A genomewide admixture map for Latino populations

Abstract

Admixture mapping is an economical and powerful approach for localizing disease genes in populations of recently mixed ancestry and has proven successful in African Americans. The method holds equal promise for Latinos, who typically inherit a mix of European, Native American, and African ancestry. However, admixture mapping in Latinos has not been practical because of the lack of a map of ancestry-informative markers validated in Native American and other populations. To address this, we screened multiple databases, containing millions of markers, to identify 4,186 markers that were putatively informative for determining the ancestry of chromosomal segments in Latino populations. We experimentally validated each of these markers in at least 232 new Latino, European, Native American, and African samples, and we selected a subset of 1,649 markers to form an admixture map.
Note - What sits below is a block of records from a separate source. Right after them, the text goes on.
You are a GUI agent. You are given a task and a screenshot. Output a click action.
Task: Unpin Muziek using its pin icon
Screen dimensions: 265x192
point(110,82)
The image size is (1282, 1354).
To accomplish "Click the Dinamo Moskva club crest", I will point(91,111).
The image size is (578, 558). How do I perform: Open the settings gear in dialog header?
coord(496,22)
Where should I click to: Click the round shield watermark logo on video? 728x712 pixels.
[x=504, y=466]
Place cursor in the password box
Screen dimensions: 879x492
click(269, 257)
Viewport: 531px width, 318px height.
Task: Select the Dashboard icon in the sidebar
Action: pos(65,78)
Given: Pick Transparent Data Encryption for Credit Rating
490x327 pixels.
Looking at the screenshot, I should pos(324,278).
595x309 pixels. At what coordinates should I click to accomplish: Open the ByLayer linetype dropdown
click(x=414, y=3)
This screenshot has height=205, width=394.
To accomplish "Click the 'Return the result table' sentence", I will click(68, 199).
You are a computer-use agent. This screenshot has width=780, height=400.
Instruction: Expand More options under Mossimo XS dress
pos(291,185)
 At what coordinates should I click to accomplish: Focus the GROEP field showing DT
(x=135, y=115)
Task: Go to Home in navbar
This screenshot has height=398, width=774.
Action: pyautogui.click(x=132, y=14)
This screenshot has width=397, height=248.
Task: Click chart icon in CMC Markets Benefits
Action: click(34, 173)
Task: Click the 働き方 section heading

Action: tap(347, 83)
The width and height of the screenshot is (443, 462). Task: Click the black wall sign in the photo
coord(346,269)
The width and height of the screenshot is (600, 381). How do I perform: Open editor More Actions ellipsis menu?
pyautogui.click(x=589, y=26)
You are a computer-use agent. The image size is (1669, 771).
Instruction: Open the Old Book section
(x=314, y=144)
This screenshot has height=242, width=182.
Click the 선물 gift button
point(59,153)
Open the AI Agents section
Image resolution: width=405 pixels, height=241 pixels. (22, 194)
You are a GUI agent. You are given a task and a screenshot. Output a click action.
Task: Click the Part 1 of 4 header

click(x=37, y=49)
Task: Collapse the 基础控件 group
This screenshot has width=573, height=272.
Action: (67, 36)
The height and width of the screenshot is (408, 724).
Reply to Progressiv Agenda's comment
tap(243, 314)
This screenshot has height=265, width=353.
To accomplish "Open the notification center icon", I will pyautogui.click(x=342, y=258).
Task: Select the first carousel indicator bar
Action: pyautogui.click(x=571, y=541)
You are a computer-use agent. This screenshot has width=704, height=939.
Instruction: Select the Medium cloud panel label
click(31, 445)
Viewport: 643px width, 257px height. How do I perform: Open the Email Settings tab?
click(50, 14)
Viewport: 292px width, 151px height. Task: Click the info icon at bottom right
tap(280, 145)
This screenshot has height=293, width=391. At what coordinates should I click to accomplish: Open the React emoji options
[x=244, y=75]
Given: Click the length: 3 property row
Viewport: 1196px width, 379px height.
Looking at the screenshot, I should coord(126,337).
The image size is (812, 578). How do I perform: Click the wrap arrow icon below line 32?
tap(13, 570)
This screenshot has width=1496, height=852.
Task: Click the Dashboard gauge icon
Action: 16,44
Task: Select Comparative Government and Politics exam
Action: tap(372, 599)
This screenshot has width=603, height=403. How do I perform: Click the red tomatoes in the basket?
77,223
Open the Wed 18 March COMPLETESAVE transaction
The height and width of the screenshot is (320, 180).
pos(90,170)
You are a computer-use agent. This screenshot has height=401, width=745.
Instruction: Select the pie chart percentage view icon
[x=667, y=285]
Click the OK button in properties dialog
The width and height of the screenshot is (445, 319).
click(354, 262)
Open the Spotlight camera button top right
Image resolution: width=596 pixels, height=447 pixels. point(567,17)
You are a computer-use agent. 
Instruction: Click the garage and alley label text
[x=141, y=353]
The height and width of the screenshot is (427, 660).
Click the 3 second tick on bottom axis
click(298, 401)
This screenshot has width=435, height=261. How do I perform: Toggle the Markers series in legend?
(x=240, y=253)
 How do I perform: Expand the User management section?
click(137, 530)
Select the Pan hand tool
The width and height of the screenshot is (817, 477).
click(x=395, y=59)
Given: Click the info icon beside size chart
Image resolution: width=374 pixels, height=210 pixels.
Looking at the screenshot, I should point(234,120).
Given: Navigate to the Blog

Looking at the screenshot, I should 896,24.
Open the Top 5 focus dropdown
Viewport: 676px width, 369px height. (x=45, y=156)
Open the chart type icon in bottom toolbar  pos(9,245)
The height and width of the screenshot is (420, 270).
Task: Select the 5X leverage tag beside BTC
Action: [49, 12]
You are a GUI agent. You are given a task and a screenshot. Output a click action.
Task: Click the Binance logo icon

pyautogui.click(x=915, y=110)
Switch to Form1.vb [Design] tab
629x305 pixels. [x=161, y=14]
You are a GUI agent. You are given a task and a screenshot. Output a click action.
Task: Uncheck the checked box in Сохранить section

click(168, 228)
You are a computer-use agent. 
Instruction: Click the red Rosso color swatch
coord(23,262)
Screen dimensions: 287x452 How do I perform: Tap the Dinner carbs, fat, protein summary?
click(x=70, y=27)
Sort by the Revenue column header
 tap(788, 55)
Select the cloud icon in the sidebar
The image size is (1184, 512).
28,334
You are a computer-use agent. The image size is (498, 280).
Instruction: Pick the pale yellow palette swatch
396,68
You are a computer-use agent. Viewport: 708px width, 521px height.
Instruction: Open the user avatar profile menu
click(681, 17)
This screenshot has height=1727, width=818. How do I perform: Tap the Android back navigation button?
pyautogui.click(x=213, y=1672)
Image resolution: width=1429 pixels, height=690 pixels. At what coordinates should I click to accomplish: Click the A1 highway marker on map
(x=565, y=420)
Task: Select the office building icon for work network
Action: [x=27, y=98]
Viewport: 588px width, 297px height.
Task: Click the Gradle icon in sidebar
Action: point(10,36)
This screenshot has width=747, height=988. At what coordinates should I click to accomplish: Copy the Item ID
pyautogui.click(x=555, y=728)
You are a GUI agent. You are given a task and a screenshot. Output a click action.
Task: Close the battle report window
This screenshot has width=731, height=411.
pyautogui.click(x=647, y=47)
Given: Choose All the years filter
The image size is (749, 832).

An advantage of our strategy is that we focused our map on markers distinguishing Native American from other ancestries and restricted it to markers with very similar frequencies in Europeans and Africans, which decreased the number of markers needed and minimized the possibility of false disease associations. We evaluated the effectiveness of our map for localizing disease genes in four Latino populations from both North and South America.

Figure 1.

Top two axes of variation of Latinos, Europeans, Native Americans, and Africans. Coordinates along the top two axes of variation (eigenvectors) are dimensionless but roughly correspond to percentage of Native American ancestry for the first axis and percentage of African ancestry for the second axis. LA Latino (n=38), MEX=Mexican (n=37), BRA=Brazilian (n=37), COL=Colombian (n=30), EUR=European (n=57), NAM=Native North American (n=147), SAM=Native South American (n=95), and AFR=African (n=28).

Figure 2.

Histogram of percentage of Native American ancestry in samples from four Latino populations

Figure 3.

Number of samples needed to detect a disease locus with use of admixture mapping. For each population, this quantity is computed under the ideal assumption of perfect information about ancestry, as a function of the relative disease risk conferred by each copy of a particular ancestry at the disease locus. To convert from this to the actual number of samples required for detecting a disease locus with the map, it is necessary to multiply by 1/r_avg; that is, the reciprocal of the information extraction at the locus (estimated in fig. 5).

Figure  4.

European and Native American allele frequencies for the 1,649 markers in the final map, which are based on the results of validation genotyping.

Figure 5.

Informativeness of the Latino admixture map as a percentage of the maximum, assessed empirically by the r_avg statistic in LA Latinos (dark blue) and in Colombians and Brazilians (light blue). The X-axis gives genetic position, with each of 1,649 markers shown using hash marks. Informativeness of the map is slightly less at the edge of chromosomes, since we cannot use markers from both sides to infer ancestry. For comparison, in gray, we also show the power of our 1st-generation African American admixture map (1,166 markers used in a multiple sclerosis study6). chr=Chromosome.